Hacker News new | ask | show | jobs
by Oras 565 days ago
One of the challenges I have with RAG is excluding table of contents, headers/footers and appendices from PDFs.

Is there a tool/technique to achieve this? I’m aware that I can use LLMs to do so, or read all pages and find identical text (header/footer), but I want to keep the page number as part of the metadata to ensure better citation on retrieval.

3 comments

Thank you, this is a mix of OCR and LLM, I was thinking if there might be a library to avoid using that.

A better approach will be using Textract as it maintains the flow, such as if you have a table going across multiple pages.

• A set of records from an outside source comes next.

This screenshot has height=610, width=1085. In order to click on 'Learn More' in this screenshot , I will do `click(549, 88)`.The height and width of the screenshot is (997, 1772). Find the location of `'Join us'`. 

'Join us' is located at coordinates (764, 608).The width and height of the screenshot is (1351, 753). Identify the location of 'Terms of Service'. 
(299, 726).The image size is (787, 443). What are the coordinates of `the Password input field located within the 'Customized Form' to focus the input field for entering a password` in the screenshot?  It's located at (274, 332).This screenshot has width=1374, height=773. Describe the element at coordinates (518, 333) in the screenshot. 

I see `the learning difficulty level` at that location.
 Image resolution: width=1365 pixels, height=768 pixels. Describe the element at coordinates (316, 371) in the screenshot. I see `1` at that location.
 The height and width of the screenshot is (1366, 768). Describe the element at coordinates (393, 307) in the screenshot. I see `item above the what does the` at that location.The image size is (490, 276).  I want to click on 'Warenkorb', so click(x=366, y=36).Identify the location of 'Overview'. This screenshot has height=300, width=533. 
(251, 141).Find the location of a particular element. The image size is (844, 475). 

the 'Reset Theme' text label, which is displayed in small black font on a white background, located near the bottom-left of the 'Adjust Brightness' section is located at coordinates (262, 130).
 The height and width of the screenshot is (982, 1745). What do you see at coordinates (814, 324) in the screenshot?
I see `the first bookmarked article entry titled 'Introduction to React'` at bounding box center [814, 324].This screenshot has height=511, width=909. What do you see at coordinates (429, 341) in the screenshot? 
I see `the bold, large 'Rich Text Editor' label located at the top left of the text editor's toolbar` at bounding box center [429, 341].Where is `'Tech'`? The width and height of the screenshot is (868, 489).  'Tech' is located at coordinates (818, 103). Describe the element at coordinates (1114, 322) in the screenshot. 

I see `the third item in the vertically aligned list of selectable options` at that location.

Btw, tesseract is not that good in getting accurate data from tables. Use it with caution especially in financial context.

I have made an open source tool to show missing data from tesseract and easy ocr https://github.com/orasik/parsevision/

Nice I really liked it!
I would check out vision models as a technique to go around OCR errors.

ColPali is the standard implementation & SOTA. Much better than OCR. We maintain a ready to go retrieval API that implements this: https://github.com/tjmlabs/ColiVara

You’ll need other heuristics for ToC and indices but headers/footers are easy to detect via n-gram deduplication. You’ll want to figure out some rolling logic to handle chapter changes though.
Headers/footers are also positional.